[[ SOURCE RECORDS open ]]

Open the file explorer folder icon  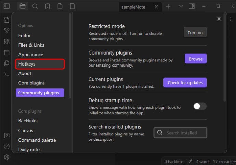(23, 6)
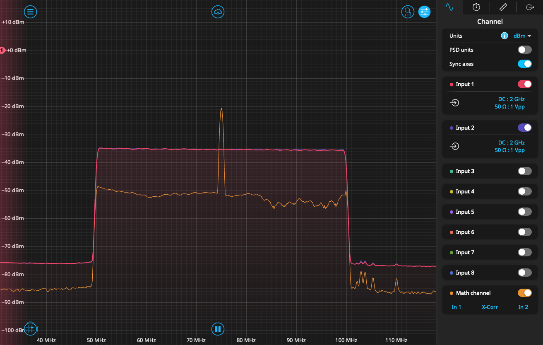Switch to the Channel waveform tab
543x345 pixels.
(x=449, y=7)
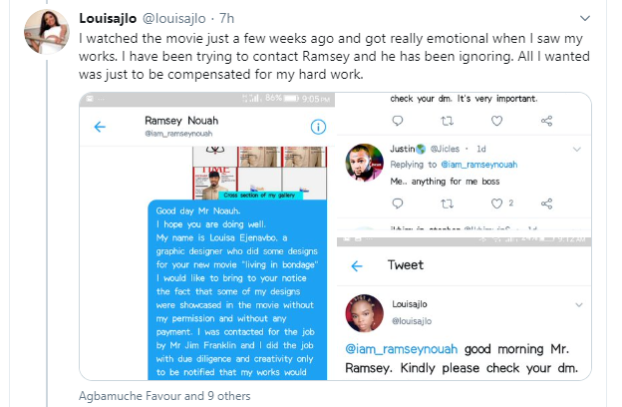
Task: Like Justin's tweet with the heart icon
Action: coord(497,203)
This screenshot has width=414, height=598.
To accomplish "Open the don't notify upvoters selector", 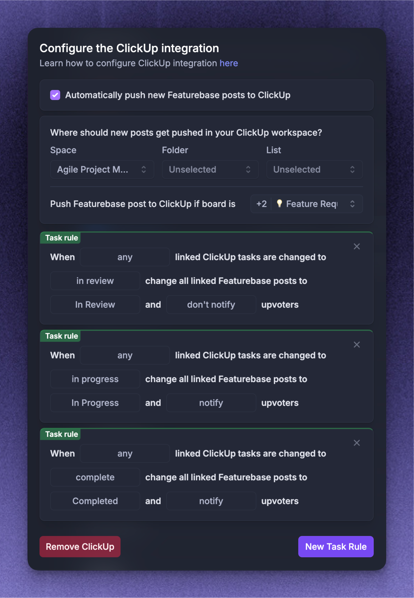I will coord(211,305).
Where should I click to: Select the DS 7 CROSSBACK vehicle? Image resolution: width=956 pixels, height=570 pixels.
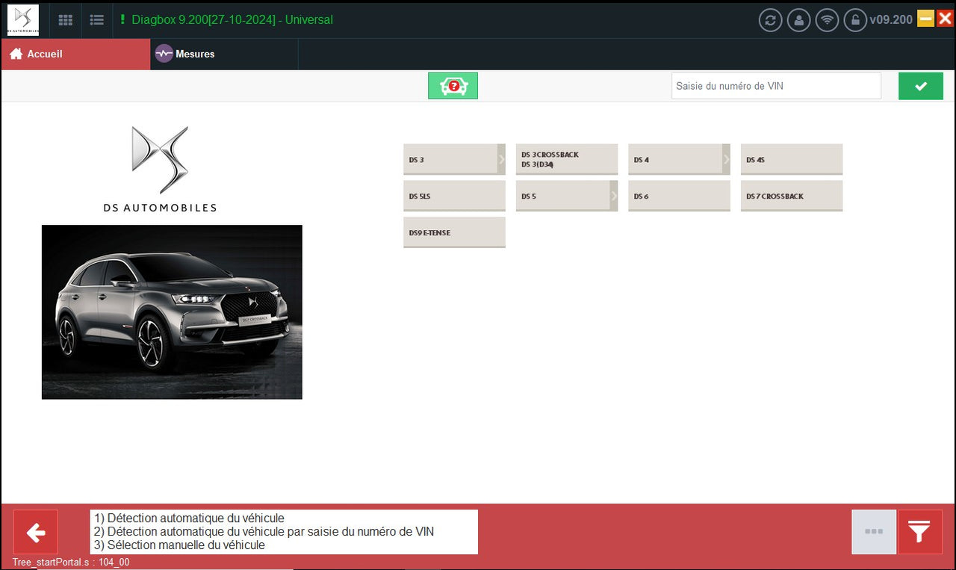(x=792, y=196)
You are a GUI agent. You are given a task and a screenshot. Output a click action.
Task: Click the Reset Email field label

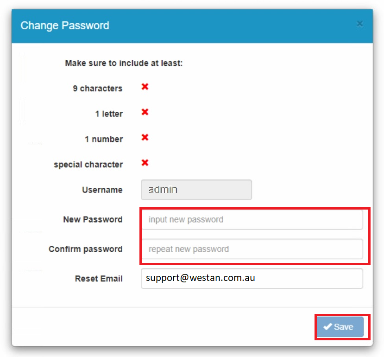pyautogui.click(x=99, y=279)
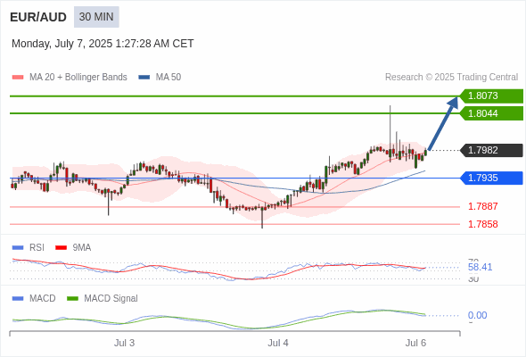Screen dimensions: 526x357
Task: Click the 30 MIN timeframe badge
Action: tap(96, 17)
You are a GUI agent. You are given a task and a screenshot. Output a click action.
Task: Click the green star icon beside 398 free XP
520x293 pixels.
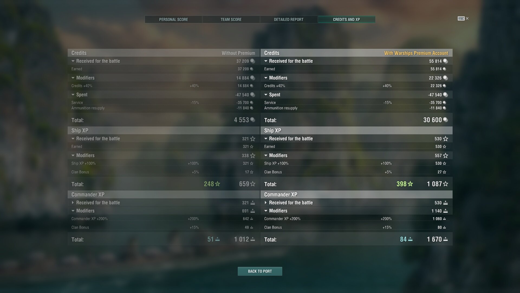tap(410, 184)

[[ SOURCE RECORDS closed ]]

Write out, word for word, the line containing "Where should I" and each line after it to the end of the data, and nothing more. Drop the pictures.

* RESULT BELOW *
Where should I click to: Select the DS 7 CROSSBACK vehicle? Image resolution: width=956 pixels, height=570 pixels.
(x=792, y=196)
You are a GUI agent. You are given a task and a screenshot. Output a click action.
Task: Click the Reset Email field label

pyautogui.click(x=99, y=279)
Screen dimensions: 526x357
Task: Click the 30 MIN timeframe badge
Action: tap(96, 17)
You are a GUI agent. You are given a task and a screenshot. Output a click action.
Task: Click the green star icon beside 398 free XP
520x293 pixels.
tap(410, 184)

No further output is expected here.